Ganoderma sp. from above

Geoderma from below

Ganoderma sp. from below

I may try to bring one to maturity, the key thing being not to use the log it is on for firewood.

Loch Niarsco

October 13, 2015

Yesterday I went to Loch Niarsco to update Elatine hexandra (Six-stamened Waterwort) and Subularia aquatica (Awlwort) records – successfully. I also found Sparganium erectum (Branched Bur-reed) but no sign of the Iris pseudacorus (Yellow Iris) recorded there by the NCC Loch Survey in 1989, which leaves me a little suspicious. I ended up trying to swim in the bog to inspect the Sparganium, only to find another patch within easy reach a few minutes later.

Overall I recorded 142 species in NG34Y, increasing the tetrad count from 49 to 156 and one record, for Potentilla sterilis (Barren Strawberry), was the first record in NG34 since 1995.

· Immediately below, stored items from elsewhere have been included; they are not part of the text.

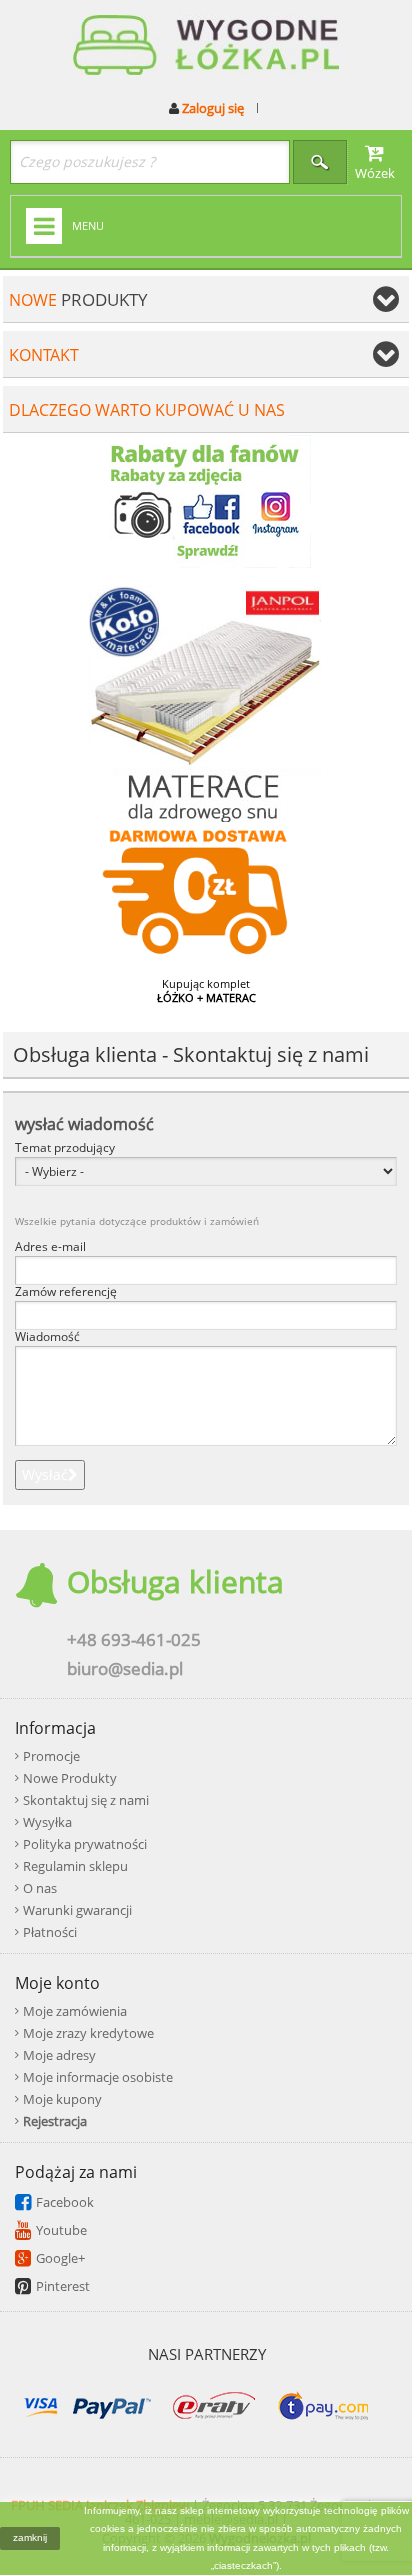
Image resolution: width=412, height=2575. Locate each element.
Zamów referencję (66, 1292)
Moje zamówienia (75, 2011)
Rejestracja (55, 2121)
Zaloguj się (211, 108)
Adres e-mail (50, 1247)
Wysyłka (47, 1822)
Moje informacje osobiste (98, 2077)
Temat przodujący (65, 1148)
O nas (40, 1888)
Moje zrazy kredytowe (88, 2033)
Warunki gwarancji (77, 1910)
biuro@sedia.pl (125, 1669)
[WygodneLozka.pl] (206, 46)
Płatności (50, 1932)
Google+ (60, 2258)
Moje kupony (62, 2099)
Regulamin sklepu (75, 1866)
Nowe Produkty (70, 1778)
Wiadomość (47, 1337)
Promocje (51, 1756)
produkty (78, 299)
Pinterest (63, 2286)
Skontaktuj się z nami (86, 1800)
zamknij (30, 2537)
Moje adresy (59, 2055)
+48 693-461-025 (134, 1640)
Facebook (65, 2202)
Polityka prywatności (85, 1844)
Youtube (61, 2230)
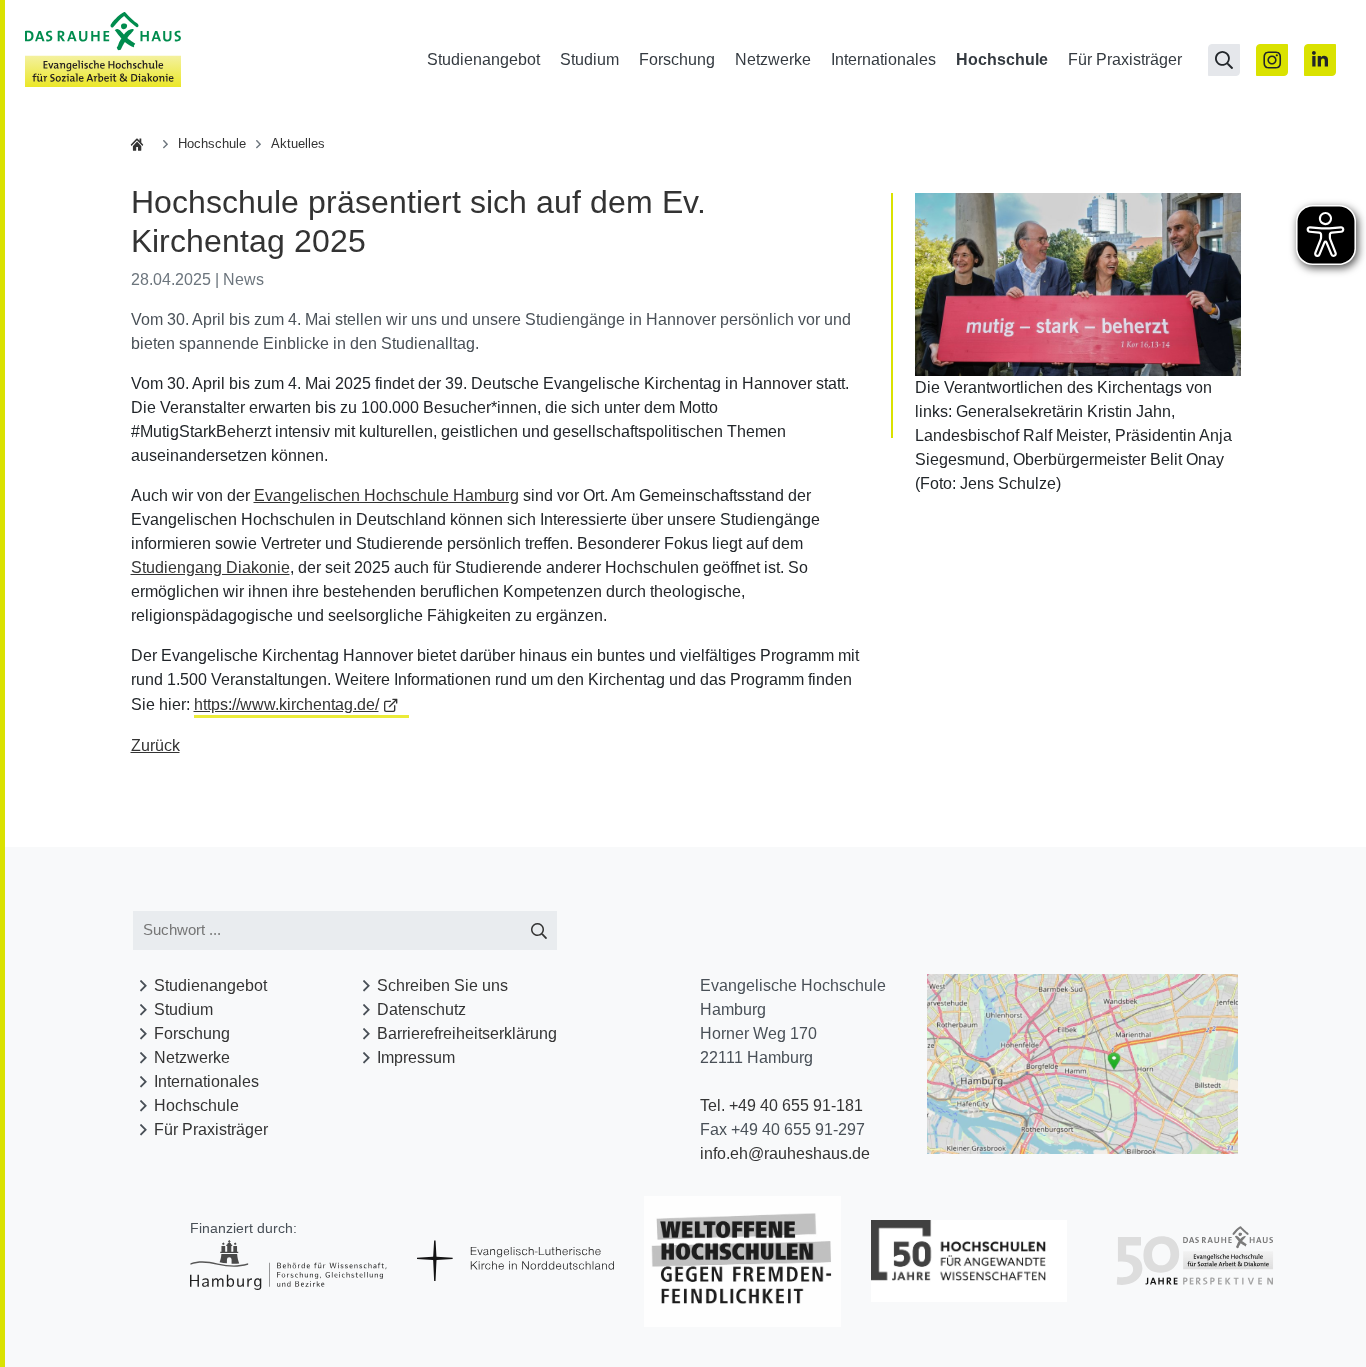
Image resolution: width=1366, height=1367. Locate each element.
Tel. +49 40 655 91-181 (781, 1105)
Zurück (155, 745)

A lot of the washed-up Isoetes lacustris (Quillwort) was unusually curled:

Curly Quillwort

Curly Quillwort

There were Black Darters (Sympetrum danae) and larvae of Northern Eggar and Broom Moth.

On the way I went to look for Mentha x verticillata (Whorled Mint) beside the River Varragill south of Portree (successfully) and by the River Snizort near Skeabost Bridge (unsuccessfully). The problem with the latter site was that both parents were present, Mentha aquatica (Water Mint) in huge quantities, Mentha arvensis (Corn Mint) rather less so, making it very hard to find any hybrid plants – especially when it was all quite grazed.  The R. Snizort did have a nice Whooper Swan on it:



I collected a couple of Mentha specimens from Portree and Sligachan. One of these populations has been recorded as Mentha x rotundifolia (M. longifolia x suaveolens) in the past and they could both well be that, but I find the far end of Stace’s Mentha key where this plant keys out to be unusable, so I shall send specimens away to the Mentha referee.